She squinted into the fading darkness. Were those footprints? She pushed a little closer to the window.
“They are! Max, get ready.” Ivy looked over her shoulder to find the dog sound asleep. “Big help you are!” Wholly exasperated, she turned back to the window. From this angle, she spotted large boot prints that led from the side of the house and around in the direction of the back kitchen door. “Who would be out there at this time?”
Gran hadn’t mentioned anyone being at the inn already so it couldn’t be a guest. She leaned in. Close enough where she could outline the frosted fingers of winter along the edges of the glass and her nose pressed into the cold crystal. “Come on. Where did you go?”

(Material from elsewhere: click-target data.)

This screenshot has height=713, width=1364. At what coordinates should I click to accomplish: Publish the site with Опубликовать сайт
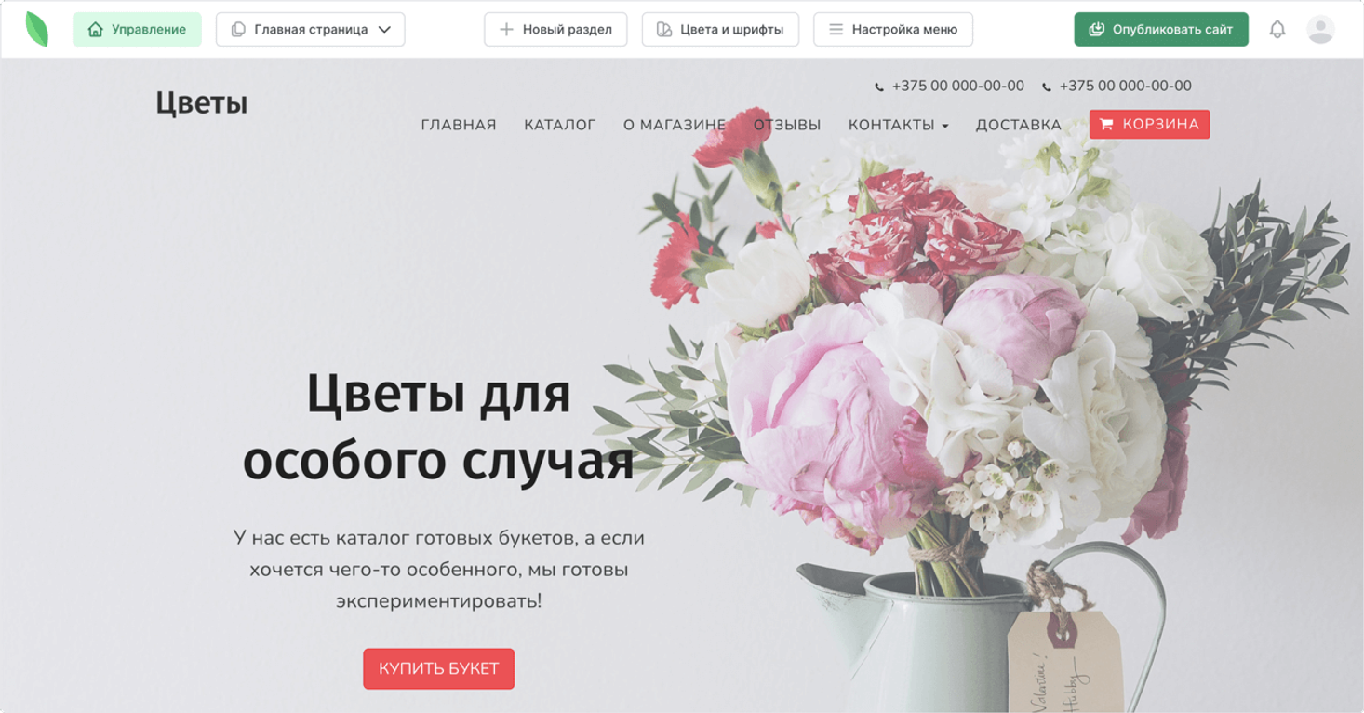[1161, 30]
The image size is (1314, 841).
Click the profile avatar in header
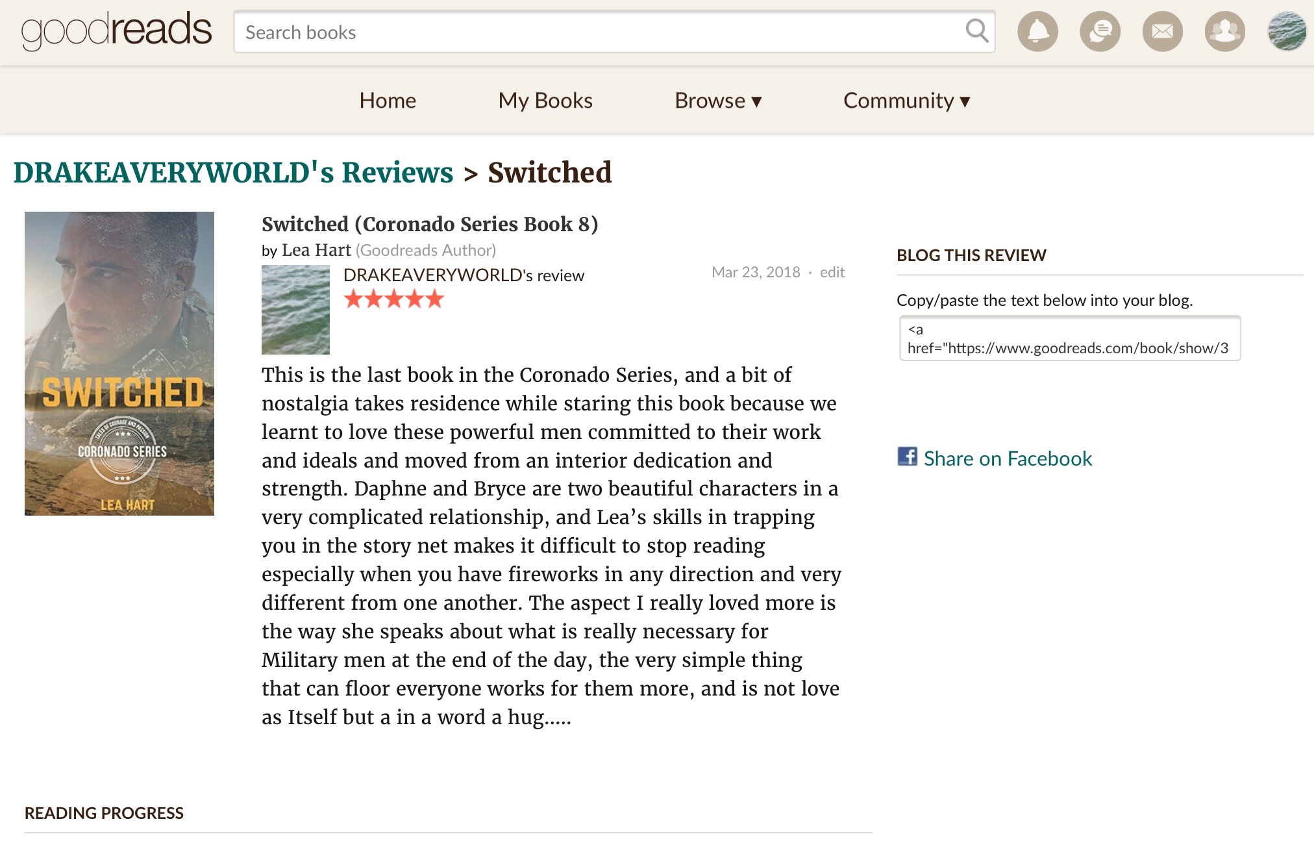(1287, 31)
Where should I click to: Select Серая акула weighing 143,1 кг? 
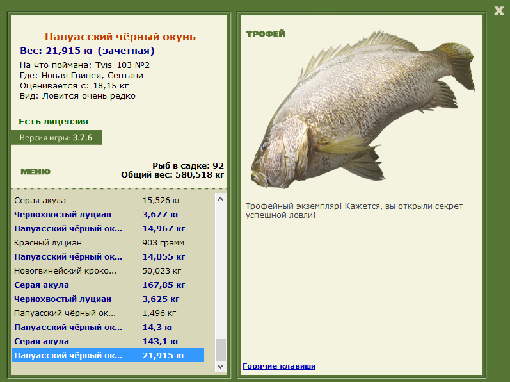96,342
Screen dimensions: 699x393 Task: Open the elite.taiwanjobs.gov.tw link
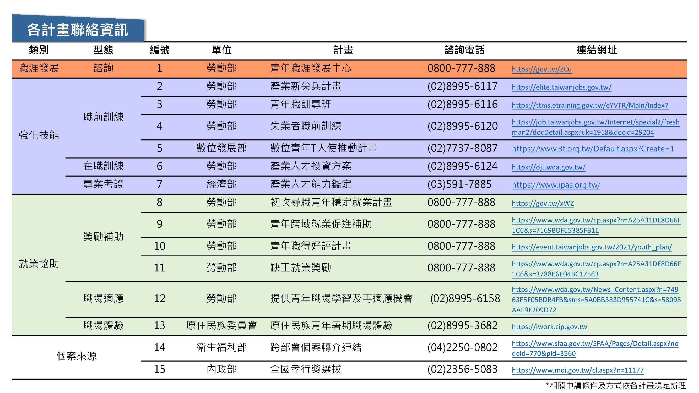point(561,87)
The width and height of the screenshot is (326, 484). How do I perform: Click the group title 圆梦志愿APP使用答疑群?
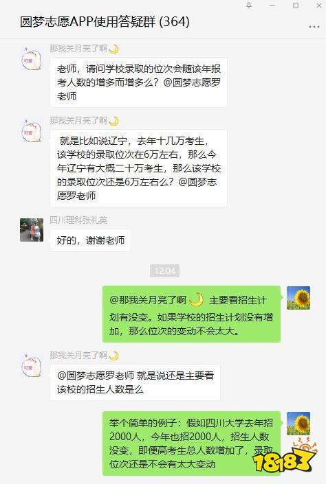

Ivy shuffled her feet around the corner of the nightstand and craned her neck to the side for a better look. A thick thatch of brown hair poked out from the edge of the veranda right before a set of wide shoulders encased in red plaid and a muscular back came into view.
She pulled back and let the curtain fall into place when the stranger craned his neck around and looked in her direction.
“Crap!” After several seconds passed, she eased back to the window for another glance. “What kind of crazy man is out at this time of the morning?” He was gone. She didn’t know if that made her happy or more nervous.
With how her heart raced, the safer bet rested on the latter. Ivy fell to her hands and knees. Shuffling with a phone in one hand did not make for the stealth mode she aimed for. She scooted along the floor, nearly toppling over a ladder and stacked buckets of paints. Her gran’s crazy idea of waiting until almost a week before Christmas to spruce up the joint, as her gran put it, could be the death of her. The evidence of her claim stood outside right now, ax in hand.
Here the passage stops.